Exercise instructions
Put the lines of the listing below into a JSON list of strings, one string per line with blank lines omitted, starting with the line containing "Where should I" and going on through the line containing "(x=1365, y=258)", both included. Leave the pictures out.

Exercise material
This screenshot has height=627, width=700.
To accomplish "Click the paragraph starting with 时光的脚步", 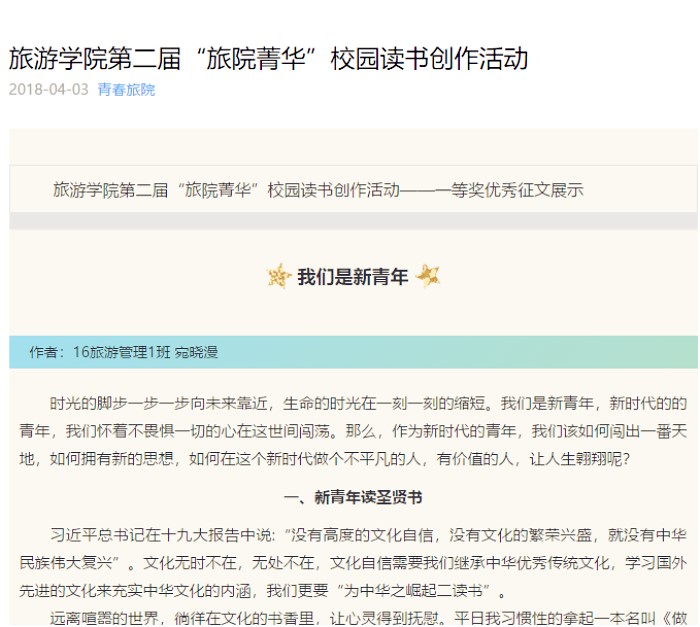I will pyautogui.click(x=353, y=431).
---
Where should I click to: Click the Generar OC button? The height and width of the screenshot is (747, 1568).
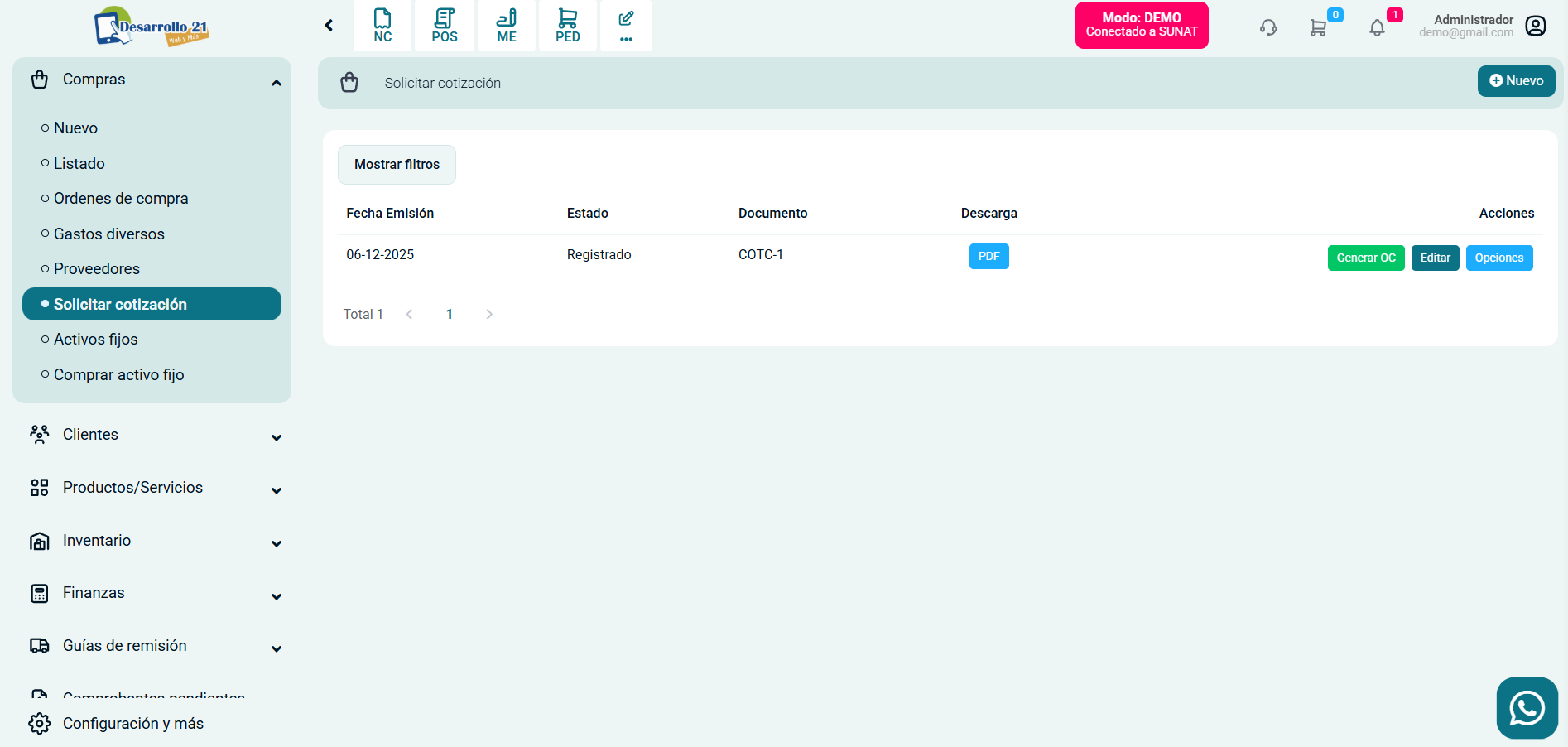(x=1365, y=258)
...
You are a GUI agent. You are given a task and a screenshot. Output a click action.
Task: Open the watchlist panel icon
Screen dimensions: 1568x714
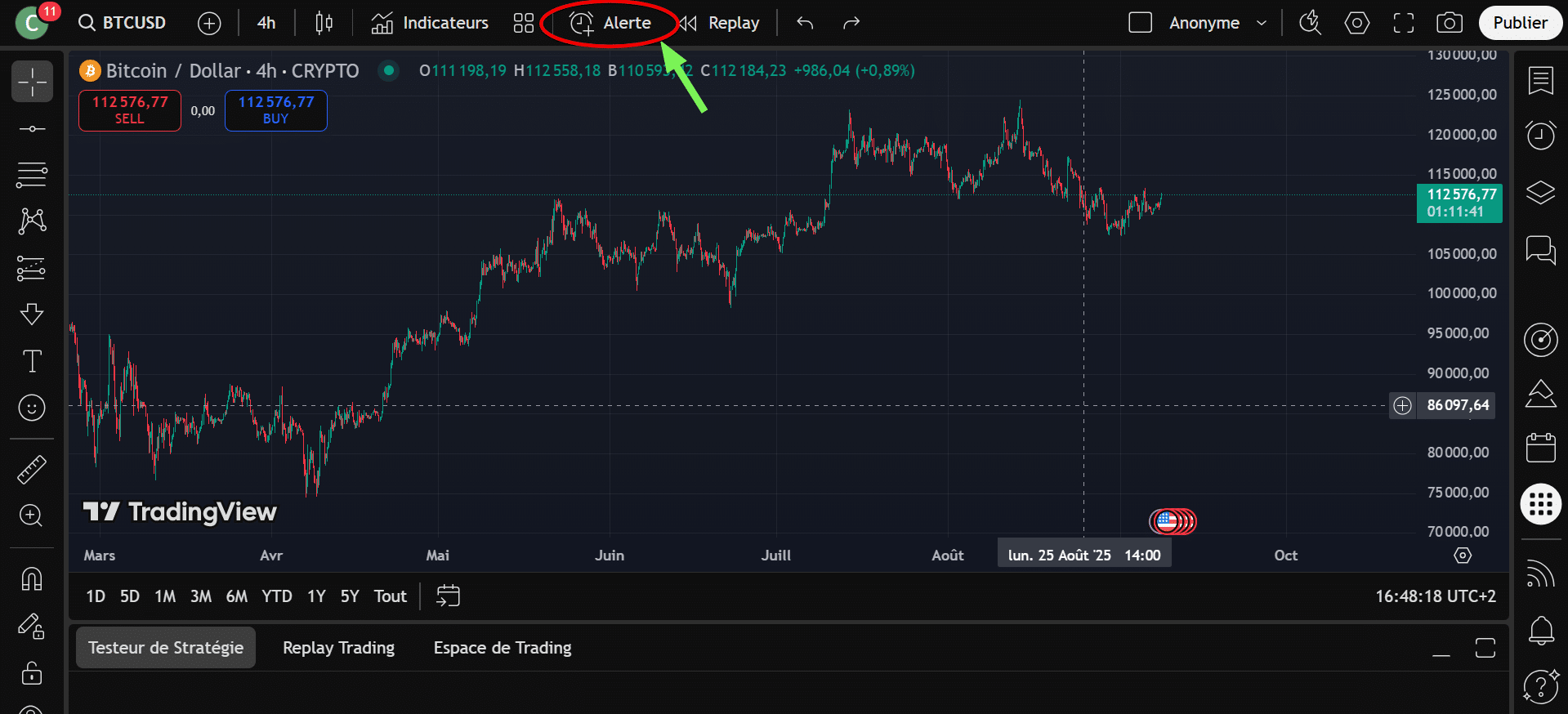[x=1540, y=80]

The completed task
[
  "Where should I click to: Click the Generar OC button? The height and width of the screenshot is (747, 1568).",
  "(x=1365, y=258)"
]